Mr.M.K.Jain, Deputy Governor of Reserve Bank of India while speaking at the inaugural session of the Small Industries Development Bank of India (SIDBI) National Microfinance Congress 2019 in Mumbai, said that “Microfinance, involving the extension of small loans and other financial services to low-income groups, is a vital economic conduit designed to facilitate financial inclusion and assist the poor to work their way out of poverty. It is argued that microfinance can facilitate the achievement of national policies that target poverty reduction, empowerment of women, assisting vulnerable groups, and improving living standards” he said. The deputy governor further said that the recommendations of the UK Sinha committee, which was created to suggest long-term solutions for the economic and financial sustainability of the micro, small, and medium enterprises (MSME) sector, were being examined for implementation. The committee’s recommendations include setting up a Rs 5,000-crore stressed asset fund for domestic MSMEs.
Key points articulated by Mr. Jain in the session are;
- Reserve Bank of India has been making sustained efforts to increase the penetration of formal financial services in unbanked areas while continuing with its policy of ensuring adequate flow of credit to productive sectors of the economy and also ensuring the availability of banking services to all sections of people in the country.
- To boost credit to the needy segment of borrowers, the Reserve Bank has advised all Scheduled Commercial Banks (excluding Regional Rural Banks and Small Finance Banks) that bank credit to registered NBFCs (other than MFIs) for on-lending will be eligible for classification as a priority sector under respective categories subject to certain conditions.

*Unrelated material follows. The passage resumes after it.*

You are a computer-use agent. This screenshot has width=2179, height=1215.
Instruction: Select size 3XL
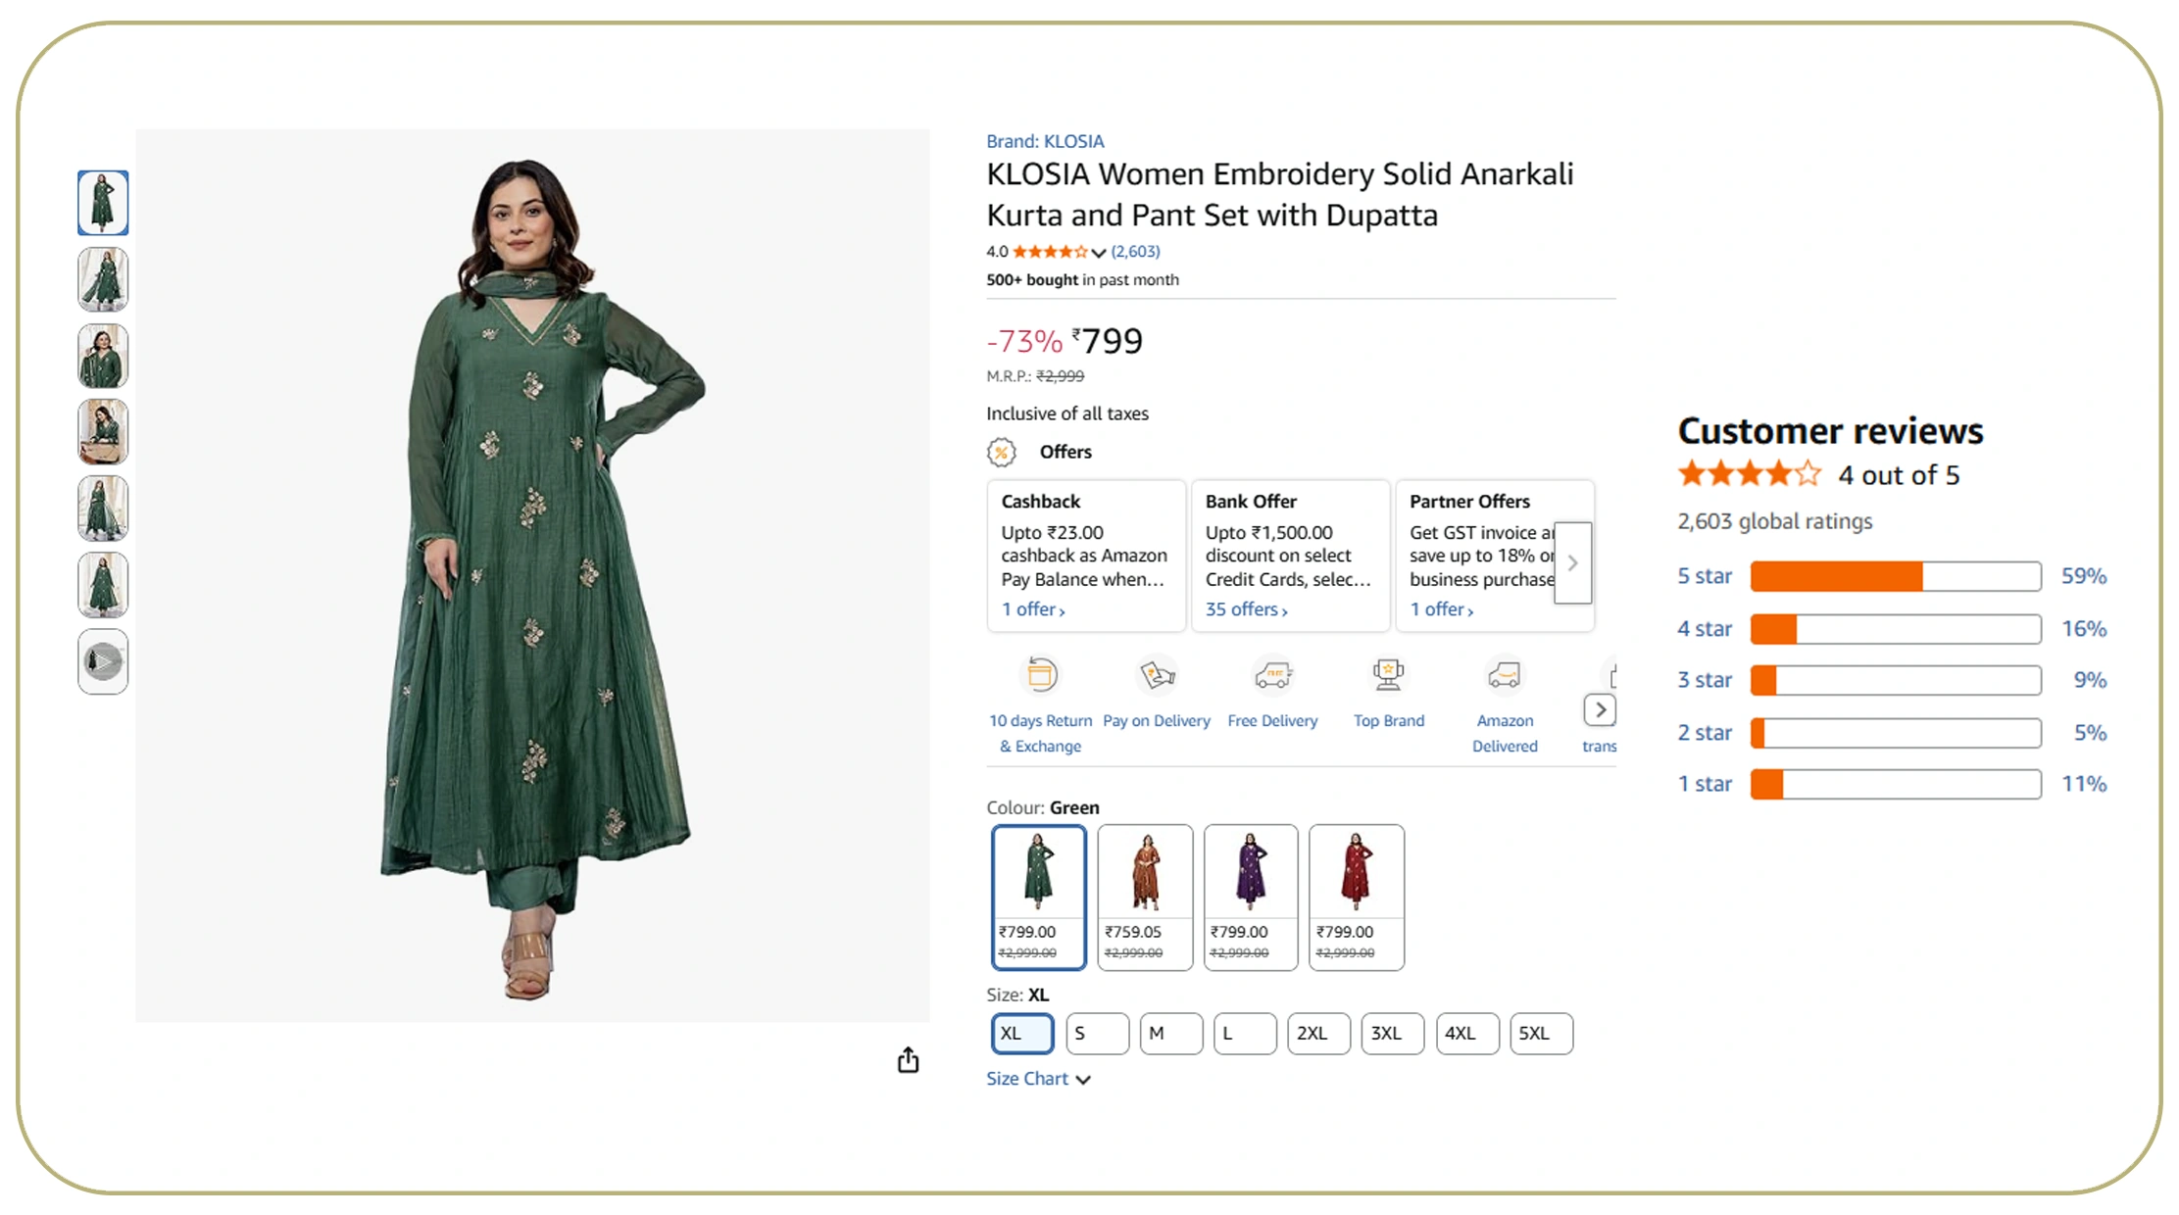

- Mudra loans have given a “massive push” to lift beneficiaries out of poverty; there have been concerns about the growing level of NPAs. Hence, there is a need to focus on repayment capacity at the appraisal stage and monitor the loans through the life cycle much more closely.
- Financial inclusion is becoming a focus area for banks, NBFCs, Financial Technology (FinTechs), and other financial entities. The customers in the low-income group should be enabled to not merely avail of offered products and services, but demand them according to their needs. Business collaboration among banks, NBFCs, MFIs, and fintechs would be pivotal to accelerating financial inclusion through innovation.
- The formation of new banking entities (i.e. two new universal banks and ten small finance banks) has also helped to further the cause of financial inclusion in the country. The Small Finance Banks have been set up to further financial inclusion with a client base comprising mainly of migrant labour workforce, low-income households, small businesses, and other unorganised sector entities.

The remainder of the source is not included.